> [Goal] Copy out, word for word, the records from their first line through the line containing "[x=376, y=447]", both ends included.

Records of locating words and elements

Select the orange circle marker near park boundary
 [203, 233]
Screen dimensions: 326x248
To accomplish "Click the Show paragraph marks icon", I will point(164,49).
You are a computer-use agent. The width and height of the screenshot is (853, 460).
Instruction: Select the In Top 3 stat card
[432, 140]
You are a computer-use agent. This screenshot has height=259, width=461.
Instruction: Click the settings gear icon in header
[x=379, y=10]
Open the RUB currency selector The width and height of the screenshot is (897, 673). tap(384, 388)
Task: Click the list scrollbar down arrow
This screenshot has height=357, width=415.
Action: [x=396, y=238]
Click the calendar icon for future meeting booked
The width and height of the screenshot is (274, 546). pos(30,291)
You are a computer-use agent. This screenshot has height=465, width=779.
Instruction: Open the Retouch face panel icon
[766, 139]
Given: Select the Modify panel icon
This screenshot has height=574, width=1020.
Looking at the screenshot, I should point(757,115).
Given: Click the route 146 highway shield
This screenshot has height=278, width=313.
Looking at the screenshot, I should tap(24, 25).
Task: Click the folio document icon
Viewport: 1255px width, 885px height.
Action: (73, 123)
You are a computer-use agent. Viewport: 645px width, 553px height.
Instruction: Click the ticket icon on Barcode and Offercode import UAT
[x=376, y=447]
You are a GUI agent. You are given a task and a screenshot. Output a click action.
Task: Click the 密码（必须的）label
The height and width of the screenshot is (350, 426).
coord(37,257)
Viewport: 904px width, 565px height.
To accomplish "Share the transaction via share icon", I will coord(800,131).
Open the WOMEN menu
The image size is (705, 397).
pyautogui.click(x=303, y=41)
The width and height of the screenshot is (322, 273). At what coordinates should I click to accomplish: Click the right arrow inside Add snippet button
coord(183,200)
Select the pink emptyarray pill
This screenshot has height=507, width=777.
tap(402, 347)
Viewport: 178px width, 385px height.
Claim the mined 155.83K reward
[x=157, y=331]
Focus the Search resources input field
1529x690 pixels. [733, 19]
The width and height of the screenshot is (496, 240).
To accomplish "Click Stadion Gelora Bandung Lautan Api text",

> [Response for this exercise]
Select the orange circle marker near park boundary
 [203, 233]
Screen dimensions: 326x248
To accomplish "Click the Show paragraph marks icon", I will point(164,49).
You are a computer-use agent. The width and height of the screenshot is (853, 460).
Instruction: Select the In Top 3 stat card
[432, 140]
You are a computer-use agent. This screenshot has height=259, width=461.
Instruction: Click the settings gear icon in header
[x=379, y=10]
Open the RUB currency selector The width and height of the screenshot is (897, 673). tap(384, 388)
Task: Click the list scrollbar down arrow
This screenshot has height=357, width=415.
Action: [x=396, y=238]
Click the calendar icon for future meeting booked
The width and height of the screenshot is (274, 546). pos(30,291)
You are a computer-use agent. This screenshot has height=465, width=779.
Instruction: Open the Retouch face panel icon
[766, 139]
Given: Select the Modify panel icon
This screenshot has height=574, width=1020.
Looking at the screenshot, I should point(757,115).
Given: Click the route 146 highway shield
This screenshot has height=278, width=313.
Looking at the screenshot, I should tap(24, 25).
Task: Click the folio document icon
Viewport: 1255px width, 885px height.
Action: (73, 123)
You are a computer-use agent. Viewport: 645px width, 553px height.
Instruction: Click the ticket icon on Barcode and Offercode import UAT
[x=376, y=447]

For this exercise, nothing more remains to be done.